When I google "Data Science", 8/10 results are of Data Science Courses. When I open these courses, I see some common sentences such as "learn Python for Data Science", "basics of Data Analysis in Python" etc. I believe you must have realized why I wrote python in bold. Everyone in the Tech Industry accepts that Python is the most important language for Data Science at present. I want to dig in this fact and find out why it holds true. Moreover, How python became the most important language for Data Science and what bond it holds with Data Science. What developments took place in the last decade that made python climb the Data Science ladder and achieve top spot leaving R and SAS behind directly or indirectly.
What this post does not cover ?
This writing is not a tutorial of any type. It will not cover Data Science Techniques or python programming. It will highlight the relation between python language and Data Science. It covers how they work together. If you want to learn Python or Data Science techniques, this is not for you.
What is "Data Scientist" and How it evolved ?

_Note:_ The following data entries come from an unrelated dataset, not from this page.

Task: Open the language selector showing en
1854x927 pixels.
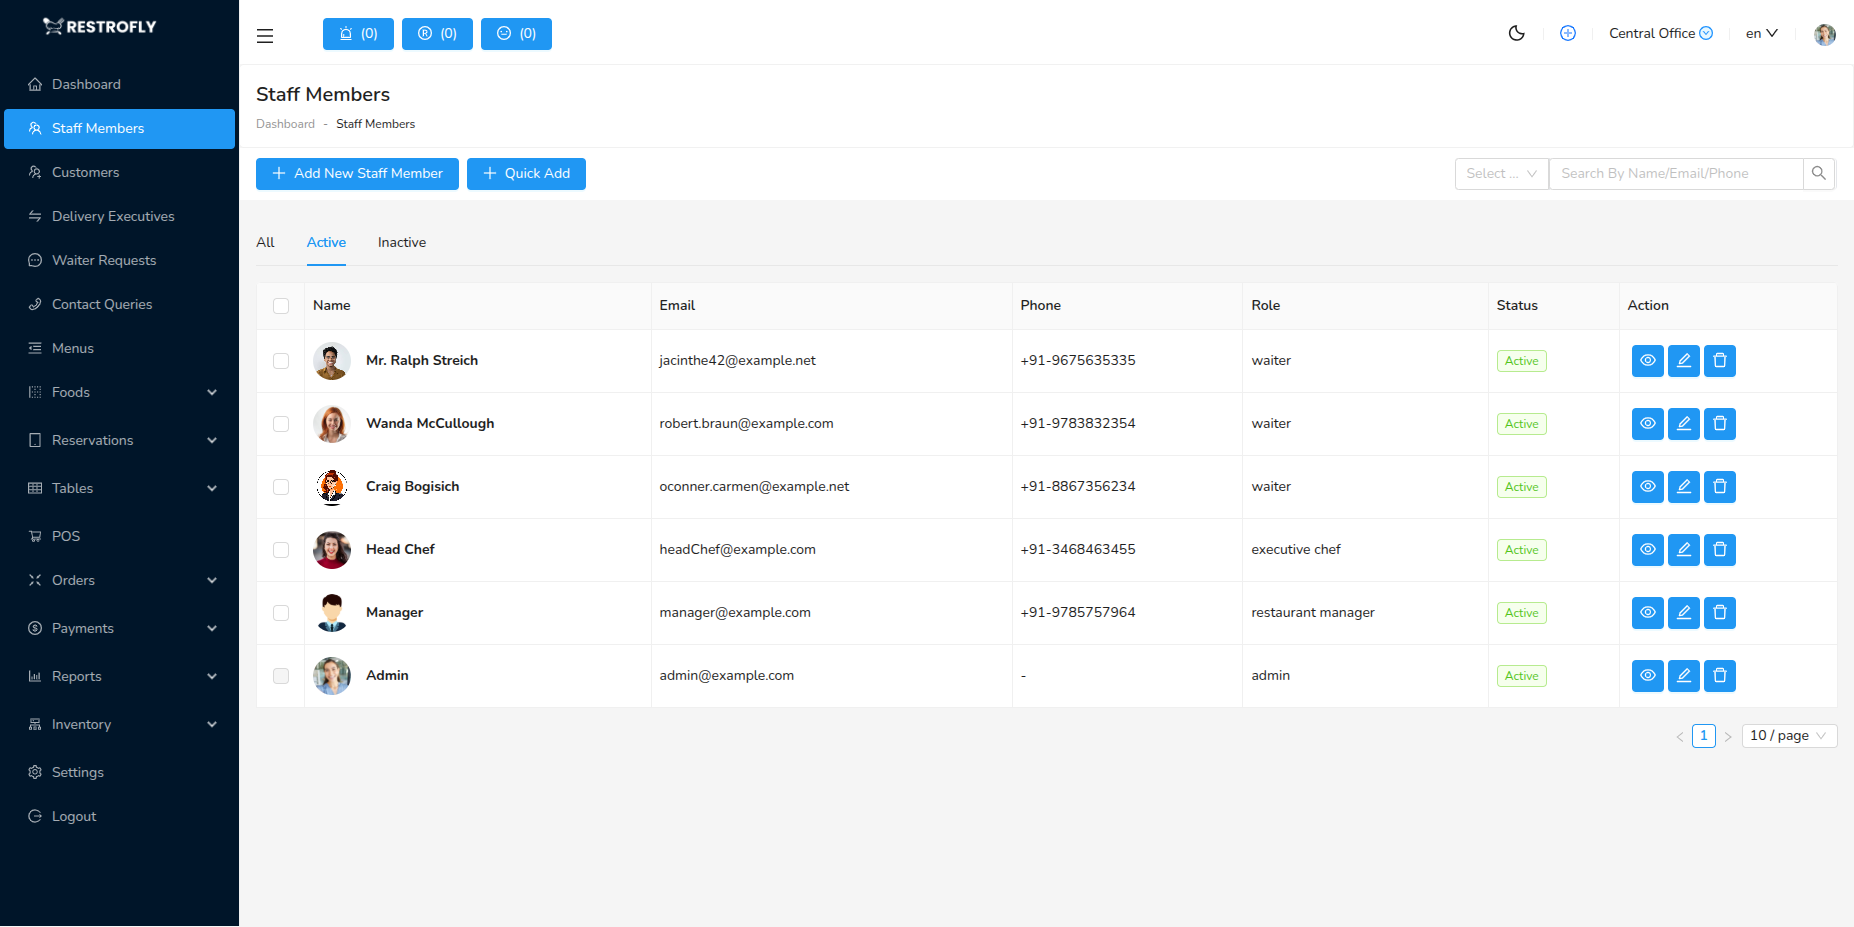Action: (x=1761, y=33)
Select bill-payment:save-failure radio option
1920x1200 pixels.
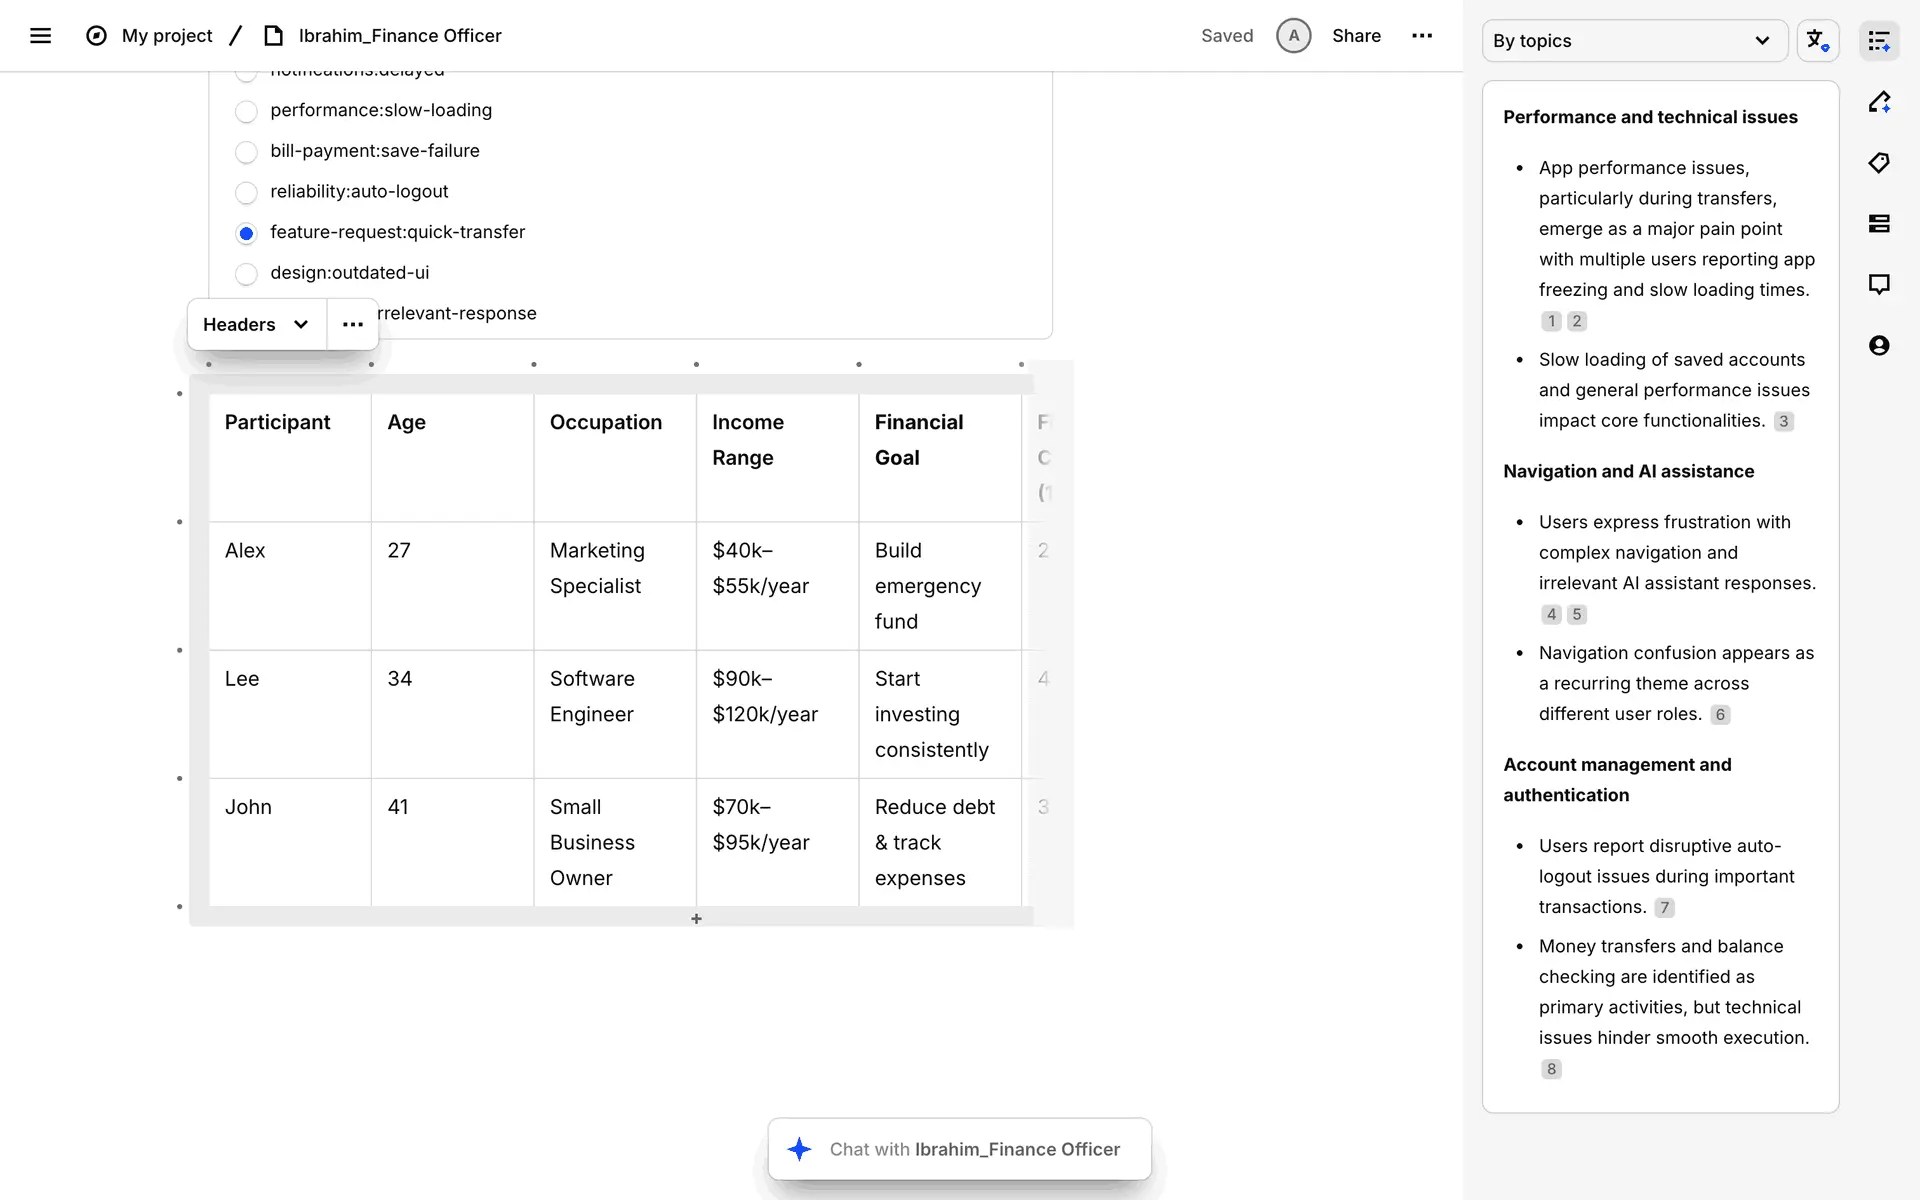click(246, 152)
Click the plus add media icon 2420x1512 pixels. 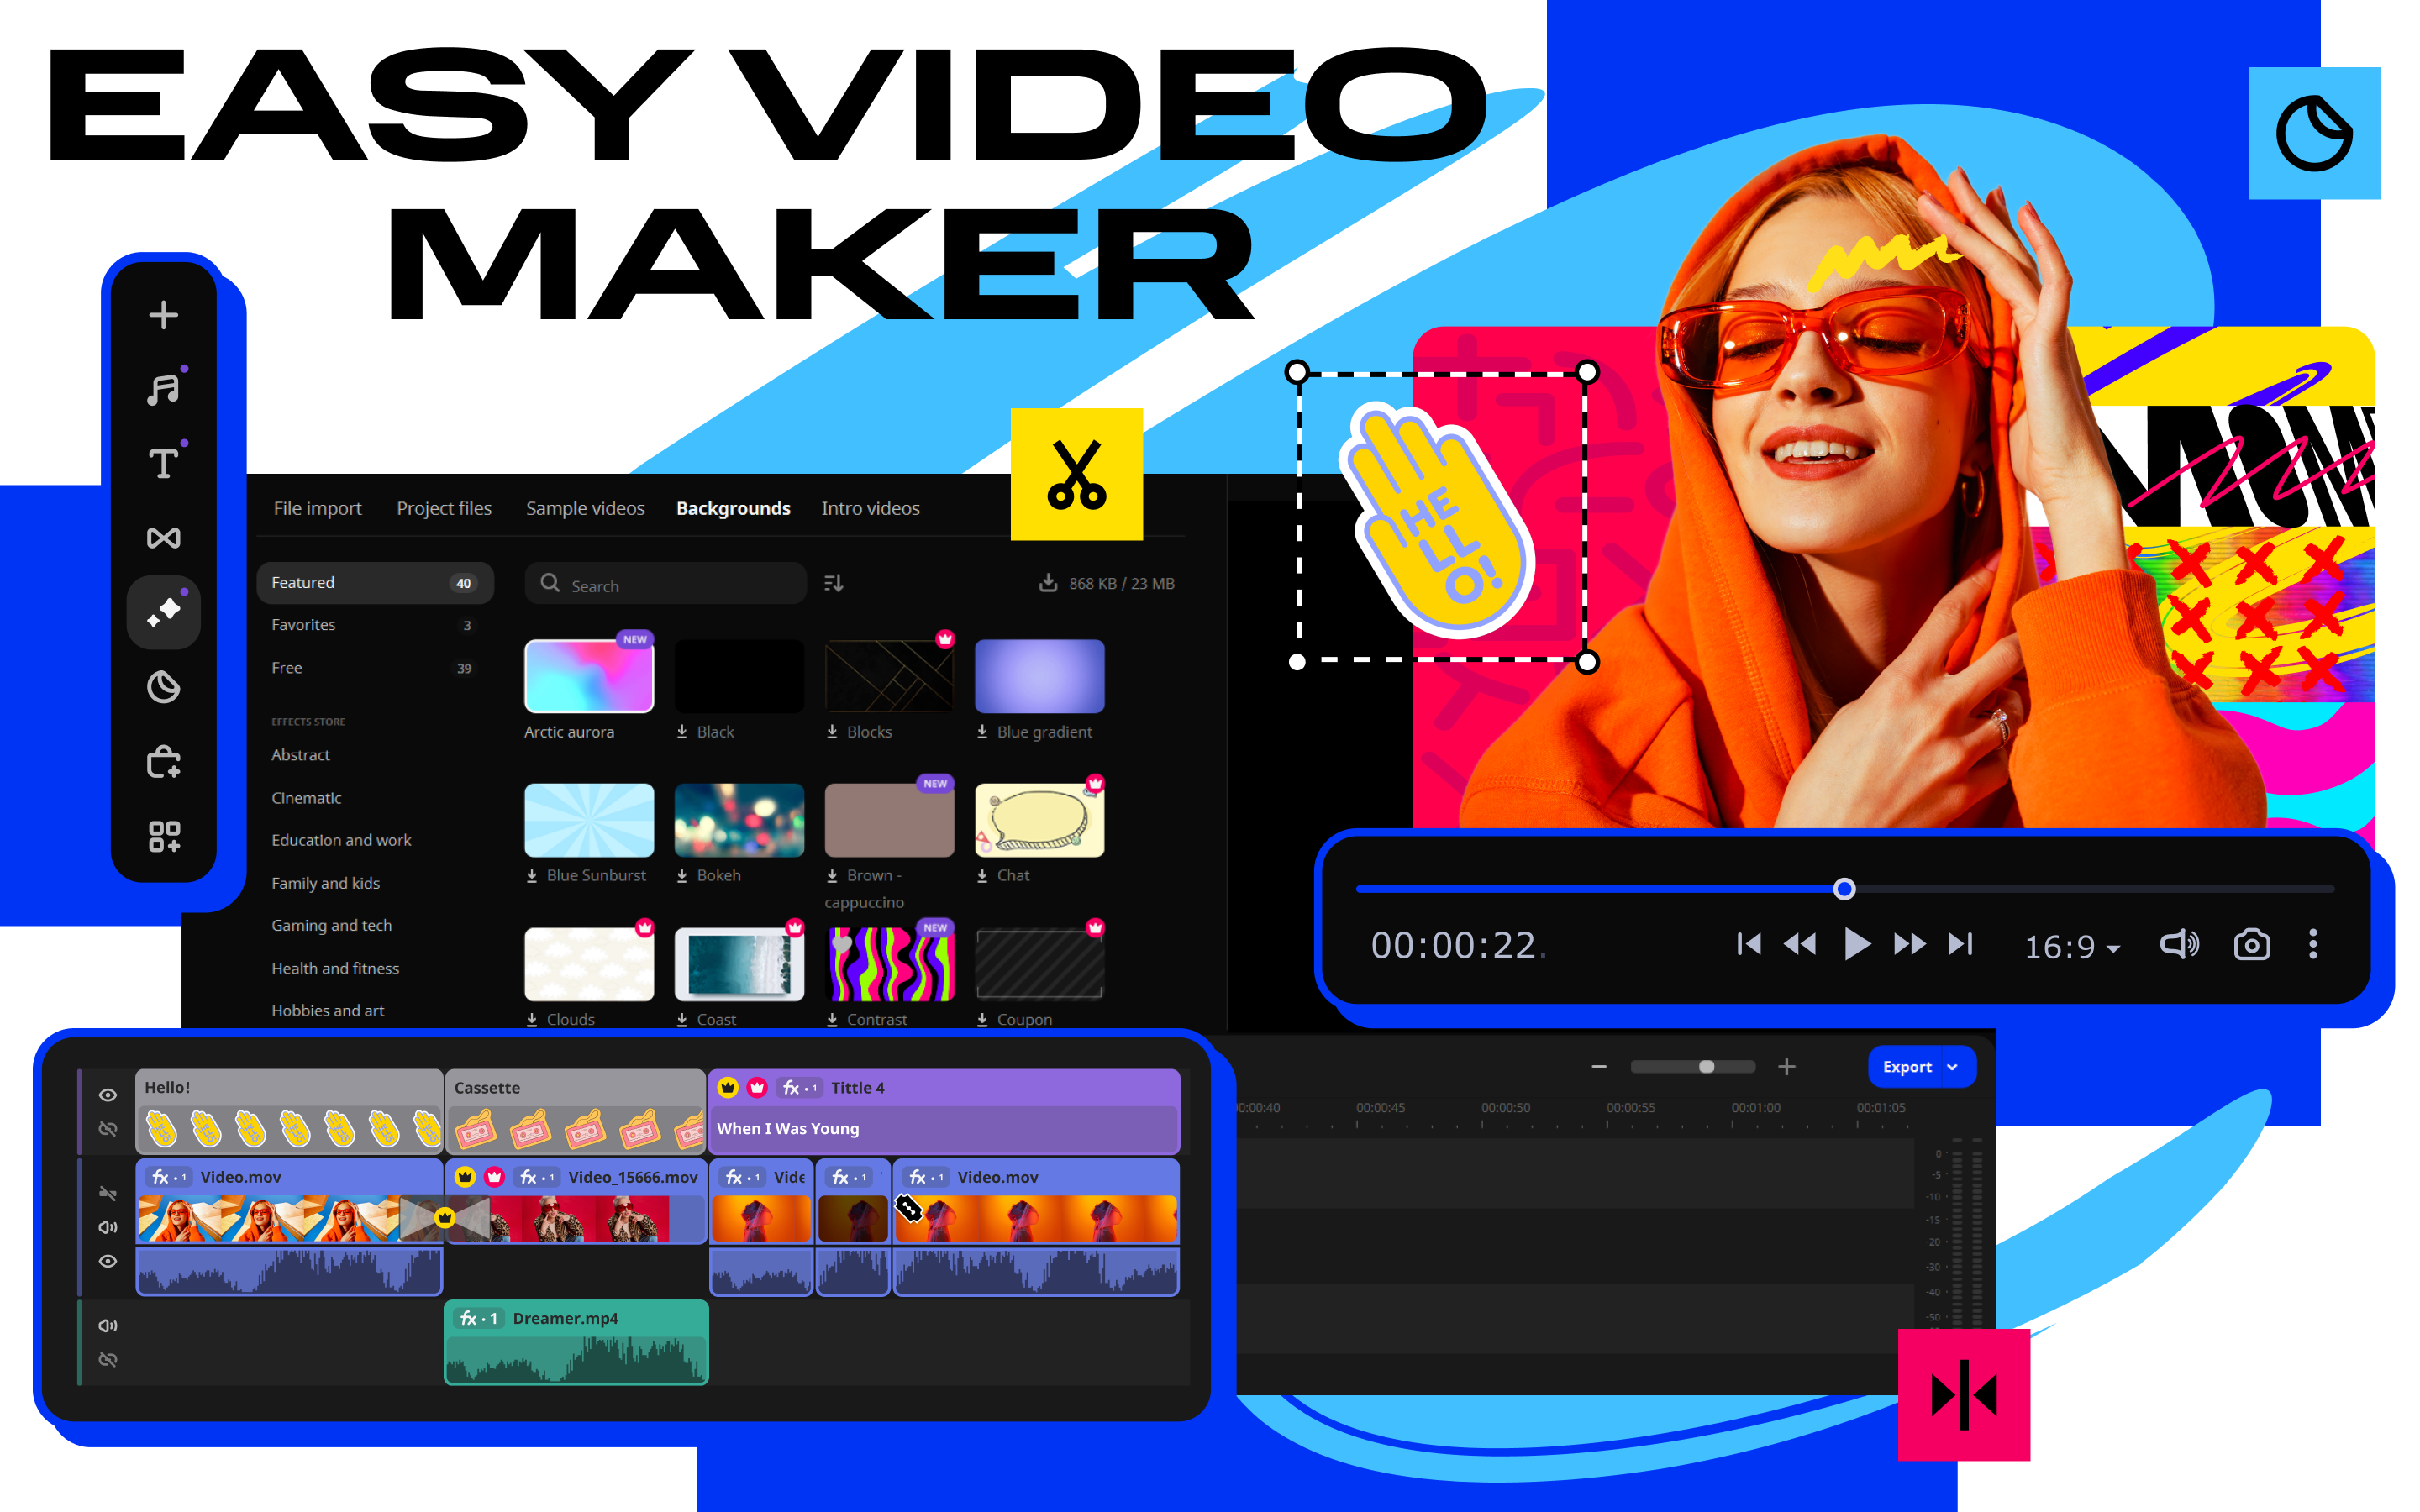click(163, 316)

The title Data Scientist became popular in late 90s. I loved the definition given at alexa.com - "Data Scientist is the adult version of a kid who can't stop asking - Why?". Data Science developments were so quick that Data Scientist is the sexiest job title at present.
There are roughly 4.4 trillion GBs of digital data and it is expected to tenfold in the next decade.Companies are more interested in making sense from the available data to gain a competitive edge. Now question arises, How do they hire ?
Designation- Data Analyst or Business Analyst
Tools- SAS(most popular), R, WEKA, Statistica
Background- Statistics, Mathematics and Economics
Companies realized the importance of domain knowledge. Analysts were working for the industry they have never been, on the product they never used and for the customers they could never relate to. At this point of time, Business understanding became a key point. Analytics teams were having MBA's, Engineers and even psycholgists graduates.
R emerged as a strong competitor for SAS as it was open source. Hadoop emerged, Data sets were now called Big Data.
Data Scientists have separated them from Data Analysts. Data Scientists have an option for specialization in Data Science, Machine learning, Big Data and Data Visualization.
All of these specializations lead a practitioner to a specialized role according to their expertise.
Any student who want to learn Data Science must spend some time analysing his toolkit.
Python provides all the necessary functionality required by data scientists and integrates well with tools such as Hadoop and Spark. let us see how,
|Data Scientist's Question||Python's Answer|
|Q1. How to do numerical analysis easily?||NumPy - supports large, N-dimensional arrays and powerful mathematical functions.|
|Q2. How to manipulate Data?||Pandas - supports data structures and operations on tables called DataFrames.|
|Q3. How should I visualize Data?||Matplotlib - built over NumPy and Pandas to support data visualization.|
|Q4. How to do Scientific analysis and computing?||SciPy - supports scientific computing and technical computing.|
|Q5. How to do statistical analysis?||StatsModel - supports statistical analysis.|
|Q6. How to implement Machine learning?||Scikit-learn - supports machine learning and predictive modelling. It is build on NumPy, Pandas and Matplotlib.|
|Q7. How to implement neural networks?||TensorFlow - supports creation of deep learning models directly or by using wrapper libraries.|
|Q8. How to connect MySQL Database?||PyMySQL - supports easy connectivity to MySQL database, execute queries and extract data.|
|Q9. How to read XML, HTML Data?||BeautifulSoup - supports easy read in XML and HTML type data.|
|Q10. I want an interactive programming notebook like R, what can I do?||Jupyter Notebook - supports interactive programming along with visualizations.|
This post does not suggest you to practice Data Science with python, it just highlights the richness of libraries that python can offer you. It tells that developers are working on python packages all the time to provide more functionality which has made python a good choice.
I tried to cover some of the most important requirements in Data Science and what are Python solutions to them. Please suggest, if I missed anything.